Personal information
- Nickname: Li Li
- Born: August 30, 1976 (age 50) Changsha, Hunan, China
- Height: 4 ft 11 in (150 cm)
- Spouse: Guennadi Komissarov

Gymnastics career
- Discipline: Women's artistic gymnastics
- Country represented: China
- Assistant coach: Black Hills Gymnastics
- Retired: 1993
- Medal record
Women's artistic gymnastics
Representing China
Olympic Games
| Gold medal – first place | 1992 Barcelona | Uneven bars |
| Silver medal – second place | 1992 Barcelona | Balance beam |
National Games
| Gold medal – first place | 1993 Beijing | Uneven bars |

= Lu Li =

Chinese gymnast

Lu Li (陆莉 (陸莉, Lù Lì); born August 30, 1976) is a Chinese gymnast.
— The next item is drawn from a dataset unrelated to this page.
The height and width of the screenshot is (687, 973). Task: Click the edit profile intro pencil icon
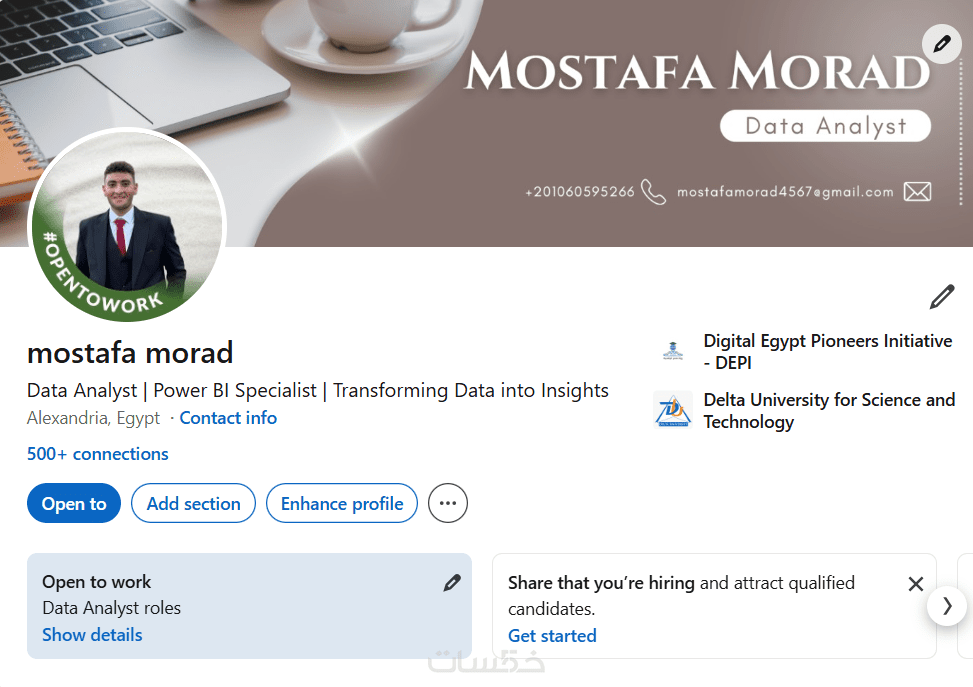pyautogui.click(x=942, y=297)
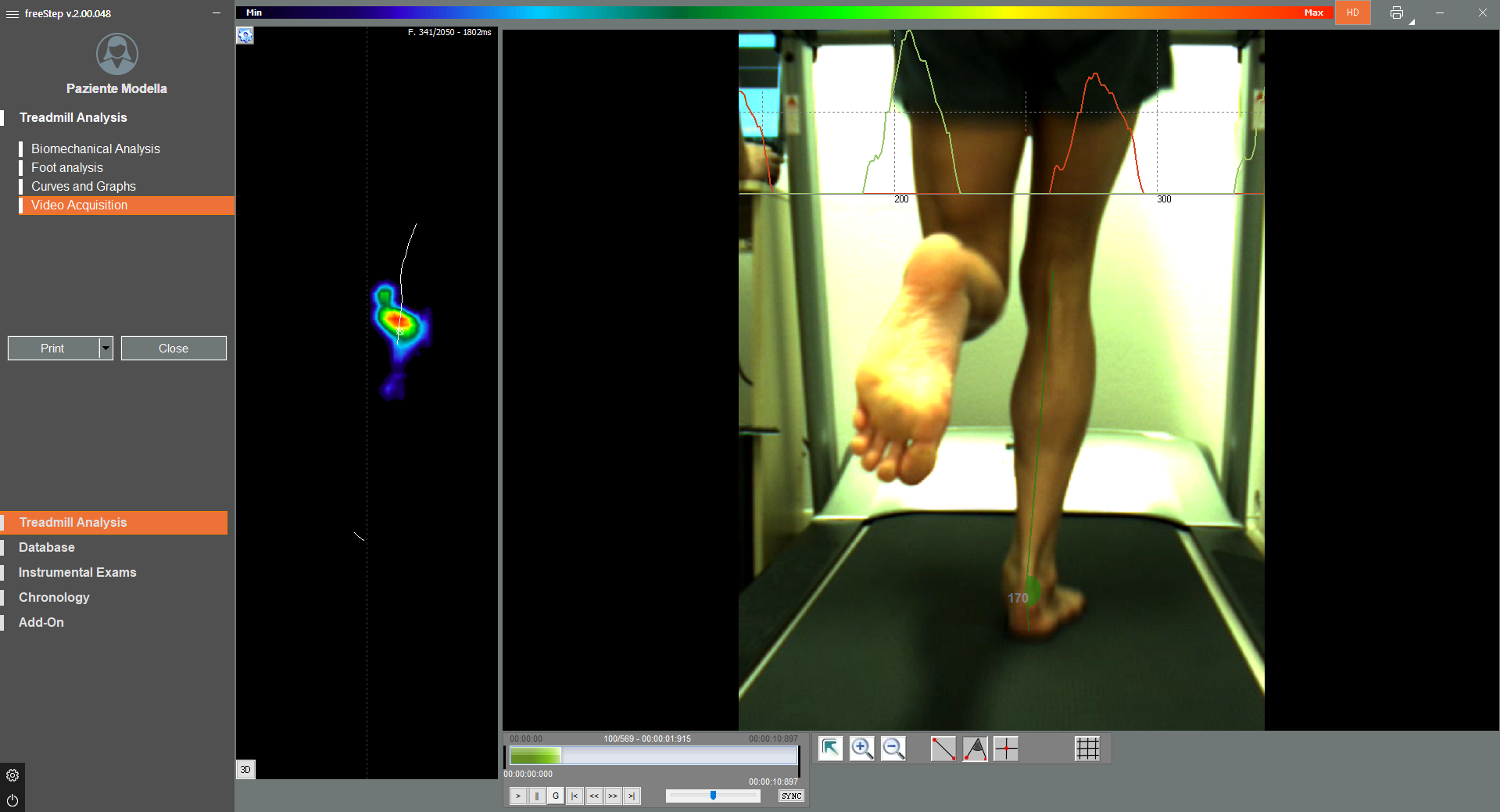
Task: Click the pressure map settings icon
Action: point(245,36)
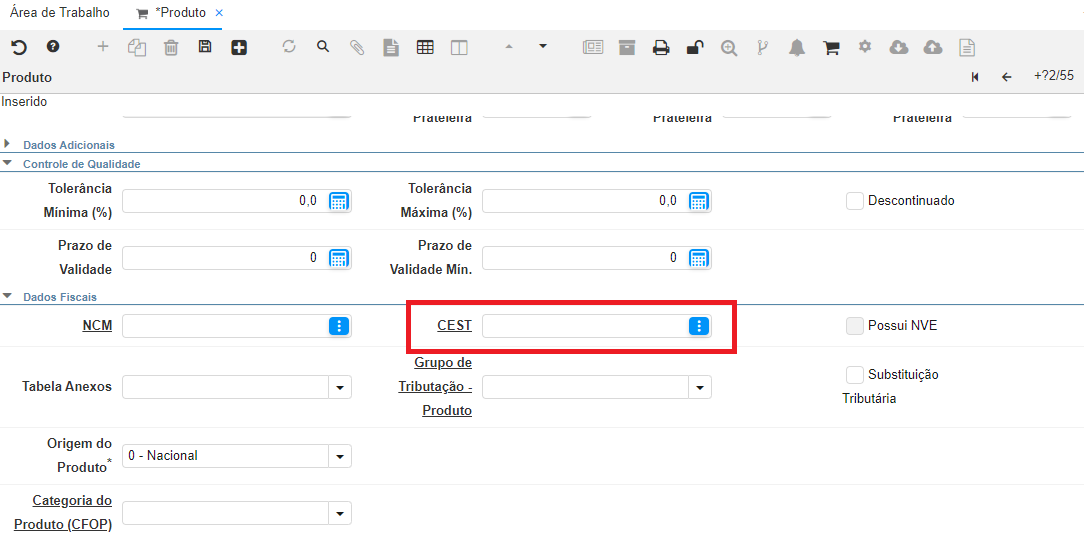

Lu made the Chinese national team in late 1991. However, liver illness almost prevented her from competing in the Olympic Games. In April 1992, just a few months before the Barcelona Games, she made her international debut at the World Championships in Paris, where her highly innovative uneven bars routine caught the attention of the gymnastics world.

Lu is best known for her gold medal on the uneven bars in the 1992 Summer Olympics in Barcelona. She won this with a perfect 10, which she achieved the same night as Lavinia Miloșovici also scored a perfect 10. Lu Li and Lavinia Miloșovici remain the last two people to score perfect 10s in Olympic competition to date. Lu Li also won a silver on the beam in the same games (tied with American Shannon Miller with a score of 9.912). Lu had troubles on her beam performance in the all-round competition, and placed a disappointing 34th.

Lu competed in the 1993 Chinese National Games and won the uneven bars title (tied with Luo Li, who would go on to win the 1994 World Championships in Brisbane). She retired shortly thereafter.

In 2000, Lu Li moved to California and was a coach there. She married Kim David Gussenhoven and has a son named JD. She moved to North Carolina in 2007, still as a coach. In 2009, Lu Li moved to Stockton, California and coached at Champion Gymnastics Academy. On September 1, 2009, Li, Kim, and JD moved to Washington and she was hired to coach at Emerald City Gymnastics in Redmond. Recently, she has started coaching gymnasts in Gig Harbor. Li then coached at Tech Gymnastics (formerly Eastside Gymnastics Academy) in Woodinville, WA. Currently Li coaches at Black Hills Gymnastics in Lacey, WA.